**Aim of the task**. Retype the entries exactly, keeping every line intact.

**Task data**.
BEGIN

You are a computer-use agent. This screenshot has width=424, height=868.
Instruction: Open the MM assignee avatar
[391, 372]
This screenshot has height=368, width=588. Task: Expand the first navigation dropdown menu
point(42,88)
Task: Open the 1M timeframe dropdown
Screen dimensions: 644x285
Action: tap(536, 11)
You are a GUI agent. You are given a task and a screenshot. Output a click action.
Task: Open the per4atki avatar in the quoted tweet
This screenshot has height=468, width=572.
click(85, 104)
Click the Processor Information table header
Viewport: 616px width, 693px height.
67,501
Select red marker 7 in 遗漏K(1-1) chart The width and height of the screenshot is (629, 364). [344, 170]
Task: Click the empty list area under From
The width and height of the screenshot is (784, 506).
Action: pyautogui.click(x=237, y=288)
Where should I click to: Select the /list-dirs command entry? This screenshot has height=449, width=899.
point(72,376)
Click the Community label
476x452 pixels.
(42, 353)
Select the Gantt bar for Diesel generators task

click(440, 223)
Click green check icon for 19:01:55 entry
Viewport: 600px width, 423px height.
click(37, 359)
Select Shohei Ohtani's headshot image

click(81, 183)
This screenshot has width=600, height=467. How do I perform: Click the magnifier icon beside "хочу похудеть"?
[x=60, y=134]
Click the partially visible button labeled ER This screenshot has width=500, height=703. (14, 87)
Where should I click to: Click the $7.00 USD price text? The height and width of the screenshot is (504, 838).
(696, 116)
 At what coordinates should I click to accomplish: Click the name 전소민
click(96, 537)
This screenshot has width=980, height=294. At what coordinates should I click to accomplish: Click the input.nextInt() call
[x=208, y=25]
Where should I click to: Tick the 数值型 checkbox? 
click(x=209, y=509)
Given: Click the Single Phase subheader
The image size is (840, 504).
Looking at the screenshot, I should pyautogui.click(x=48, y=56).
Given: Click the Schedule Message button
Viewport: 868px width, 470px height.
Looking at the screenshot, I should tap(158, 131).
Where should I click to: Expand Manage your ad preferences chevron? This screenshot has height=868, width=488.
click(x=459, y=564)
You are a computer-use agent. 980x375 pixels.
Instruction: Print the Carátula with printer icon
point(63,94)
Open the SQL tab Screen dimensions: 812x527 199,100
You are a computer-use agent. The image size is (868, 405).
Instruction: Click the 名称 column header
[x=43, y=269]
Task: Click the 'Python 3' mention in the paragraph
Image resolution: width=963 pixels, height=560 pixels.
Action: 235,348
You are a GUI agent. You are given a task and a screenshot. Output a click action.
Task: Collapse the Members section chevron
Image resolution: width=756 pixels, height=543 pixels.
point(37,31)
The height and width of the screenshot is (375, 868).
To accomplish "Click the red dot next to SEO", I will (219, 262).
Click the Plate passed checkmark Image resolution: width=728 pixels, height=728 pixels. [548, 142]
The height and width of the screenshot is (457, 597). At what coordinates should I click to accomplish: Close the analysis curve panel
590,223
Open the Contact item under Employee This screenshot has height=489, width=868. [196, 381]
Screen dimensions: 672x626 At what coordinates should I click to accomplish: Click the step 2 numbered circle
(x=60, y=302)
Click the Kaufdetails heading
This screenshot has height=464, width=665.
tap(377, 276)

END

**Result for this task**.
You are a computer-use agent. This screenshot has width=424, height=868.
Instruction: Open the MM assignee avatar
[391, 372]
This screenshot has height=368, width=588. Task: Expand the first navigation dropdown menu
point(42,88)
Task: Open the 1M timeframe dropdown
Screen dimensions: 644x285
Action: tap(536, 11)
You are a GUI agent. You are given a task and a screenshot. Output a click action.
Task: Open the per4atki avatar in the quoted tweet
This screenshot has height=468, width=572.
click(85, 104)
Click the Processor Information table header
Viewport: 616px width, 693px height.
67,501
Select red marker 7 in 遗漏K(1-1) chart The width and height of the screenshot is (629, 364). [344, 170]
Task: Click the empty list area under From
The width and height of the screenshot is (784, 506).
Action: pyautogui.click(x=237, y=288)
Where should I click to: Select the /list-dirs command entry? This screenshot has height=449, width=899.
point(72,376)
Click the Community label
476x452 pixels.
(42, 353)
Select the Gantt bar for Diesel generators task

click(440, 223)
Click green check icon for 19:01:55 entry
Viewport: 600px width, 423px height.
click(37, 359)
Select Shohei Ohtani's headshot image

click(81, 183)
This screenshot has width=600, height=467. How do I perform: Click the magnifier icon beside "хочу похудеть"?
[x=60, y=134]
Click the partially visible button labeled ER This screenshot has width=500, height=703. (14, 87)
Where should I click to: Click the $7.00 USD price text? The height and width of the screenshot is (504, 838).
(696, 116)
 At what coordinates should I click to accomplish: Click the name 전소민
click(96, 537)
This screenshot has width=980, height=294. At what coordinates should I click to accomplish: Click the input.nextInt() call
[x=208, y=25]
Where should I click to: Tick the 数值型 checkbox? 
click(x=209, y=509)
Given: Click the Single Phase subheader
The image size is (840, 504).
Looking at the screenshot, I should pyautogui.click(x=48, y=56).
Given: Click the Schedule Message button
Viewport: 868px width, 470px height.
Looking at the screenshot, I should tap(158, 131).
Where should I click to: Expand Manage your ad preferences chevron? This screenshot has height=868, width=488.
click(x=459, y=564)
You are a computer-use agent. 980x375 pixels.
Instruction: Print the Carátula with printer icon
point(63,94)
Open the SQL tab Screen dimensions: 812x527 199,100
You are a computer-use agent. The image size is (868, 405).
Instruction: Click the 名称 column header
[x=43, y=269]
Task: Click the 'Python 3' mention in the paragraph
Image resolution: width=963 pixels, height=560 pixels.
Action: 235,348
You are a GUI agent. You are given a task and a screenshot. Output a click action.
Task: Collapse the Members section chevron
Image resolution: width=756 pixels, height=543 pixels.
point(37,31)
The height and width of the screenshot is (375, 868).
To accomplish "Click the red dot next to SEO", I will (219, 262).
Click the Plate passed checkmark Image resolution: width=728 pixels, height=728 pixels. [548, 142]
The height and width of the screenshot is (457, 597). At what coordinates should I click to accomplish: Close the analysis curve panel
590,223
Open the Contact item under Employee This screenshot has height=489, width=868. [196, 381]
Screen dimensions: 672x626 At what coordinates should I click to accomplish: Click the step 2 numbered circle
(x=60, y=302)
Click the Kaufdetails heading
This screenshot has height=464, width=665.
tap(377, 276)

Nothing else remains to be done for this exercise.